Key concept: Graph retrieval is the most powerful strategy here because it combines three signals: direct vector similarity (seed), topic proximity (SIMILAR_TO edges), and social proximity (shared authorship). The weighted scoring formula balances these signals — you can tune the weights for your domain.


Reciprocal Rank Fusion (Pre-built)

RRF is provided as a complete implementation. Read through it to understand the pattern — it runs keyword and vector searches independently, then fuses their rankings with 1/(k + rank). Each result gets a combined score regardless of which method found it.

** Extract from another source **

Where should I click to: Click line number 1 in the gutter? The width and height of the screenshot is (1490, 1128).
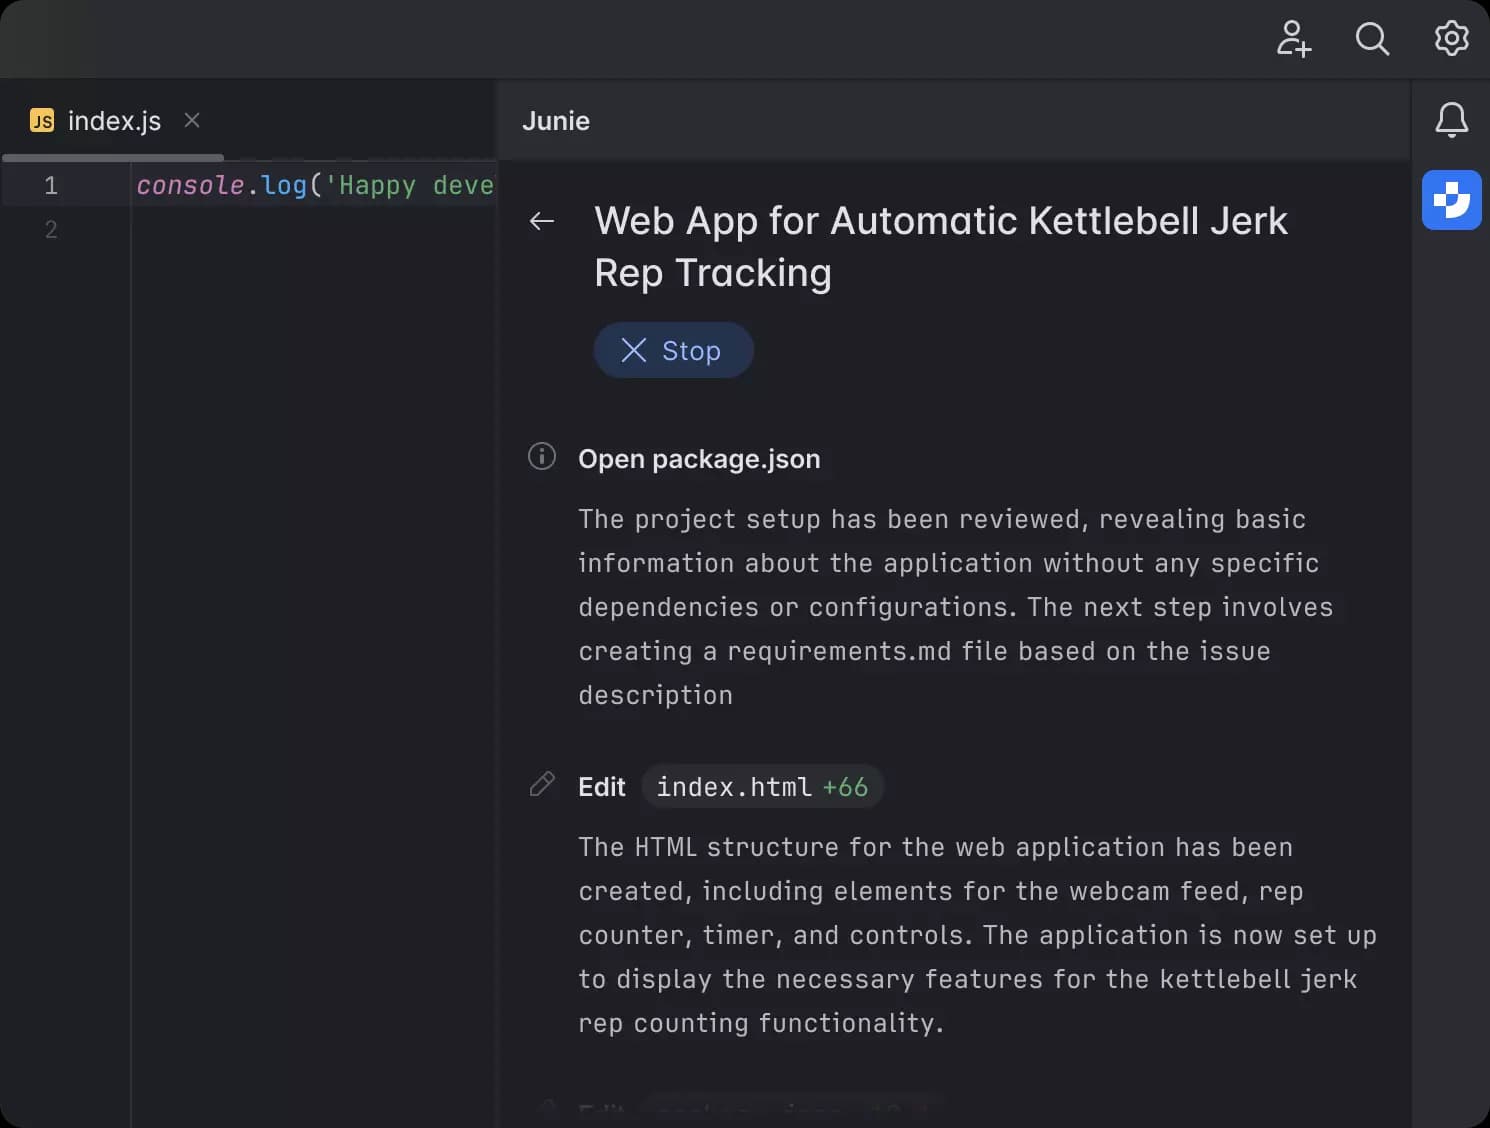pos(51,184)
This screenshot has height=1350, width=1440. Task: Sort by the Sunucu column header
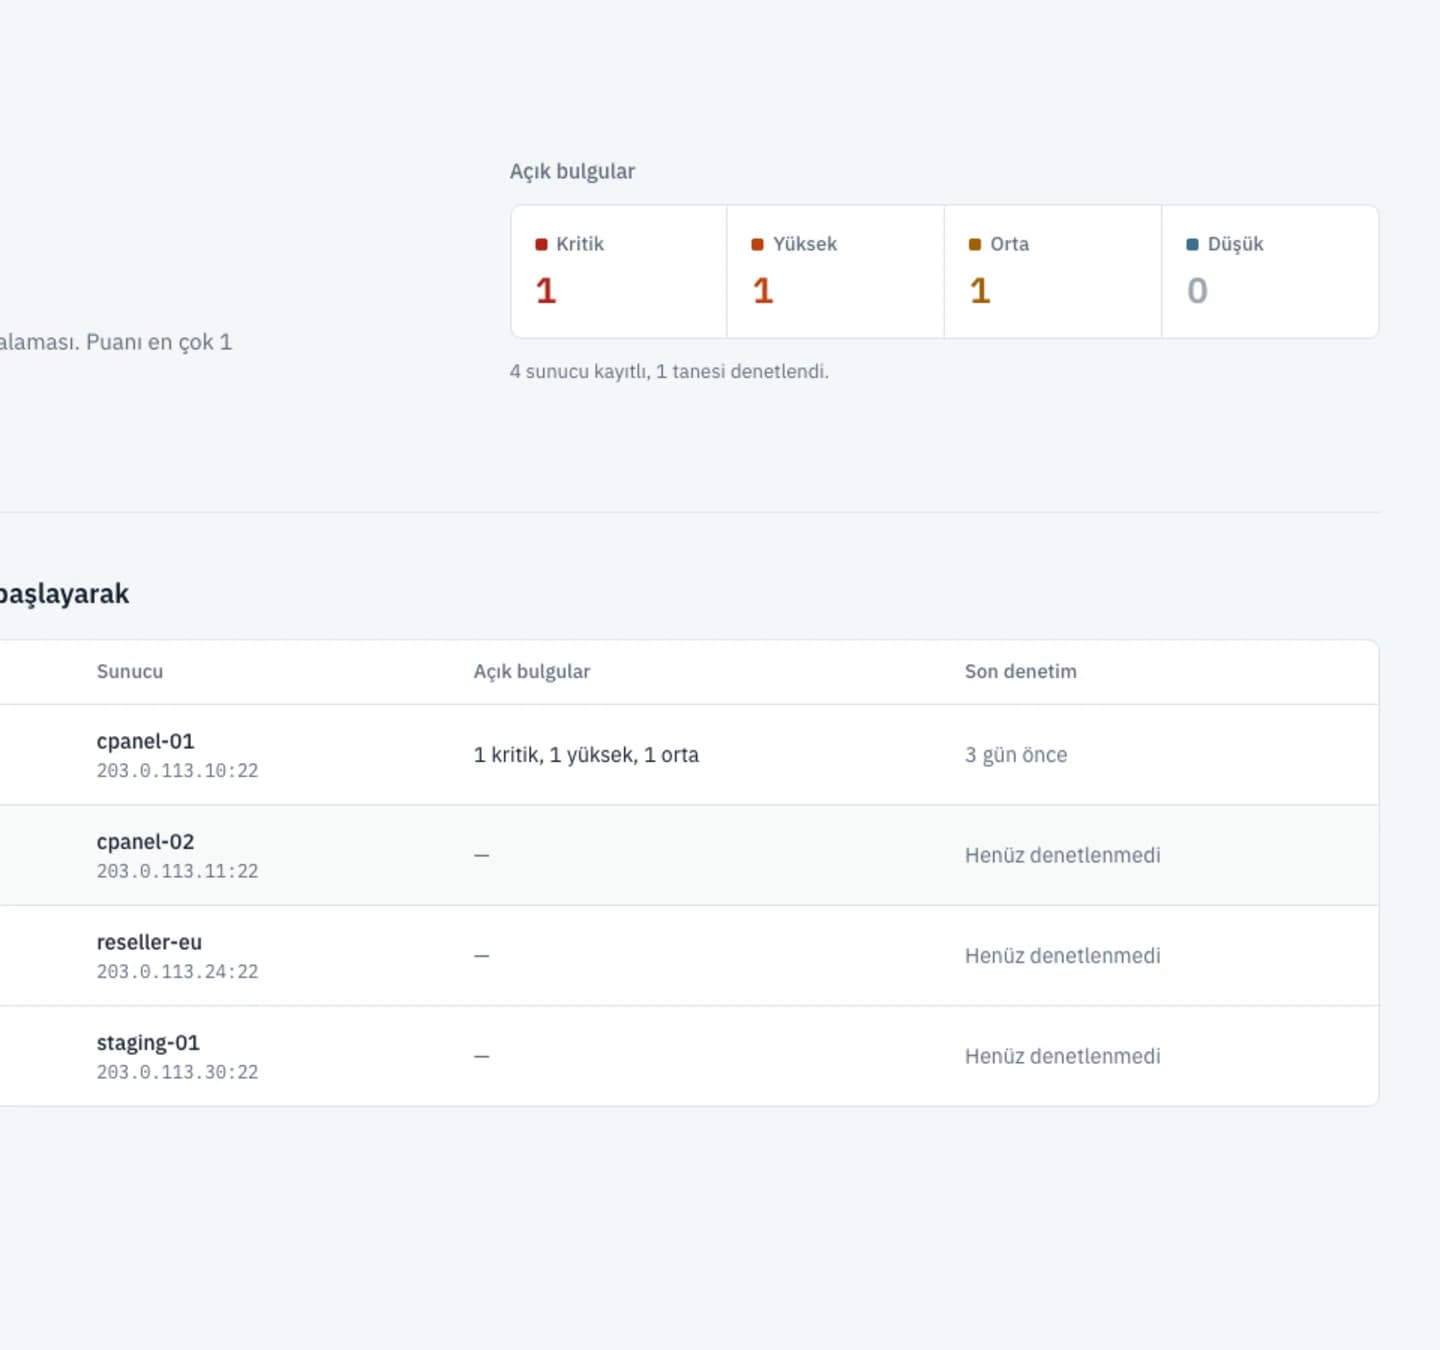pyautogui.click(x=130, y=672)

Compare Retrieval Strategies

The final cell runs all strategies on the same query and displays results side-by-side so you can compare ranking behaviour. Pay attention to which papers appear in one strategy but not others — this illustrates why strategy selection matters for RAG quality.

Troubleshooting

“ORA-29902: CONTAINS error” — The Oracle Text index may not be synced. Run: EXEC CTX_DDL.SYNC_INDEX('rp_text_idx')

Empty vector results — Verify data was ingested: SELECT COUNT(*) FROM research_papers. You should see 200 rows.

Slow vector queries — Check that the HNSW index was created successfully. Without it, Oracle falls back to exact brute-force scan.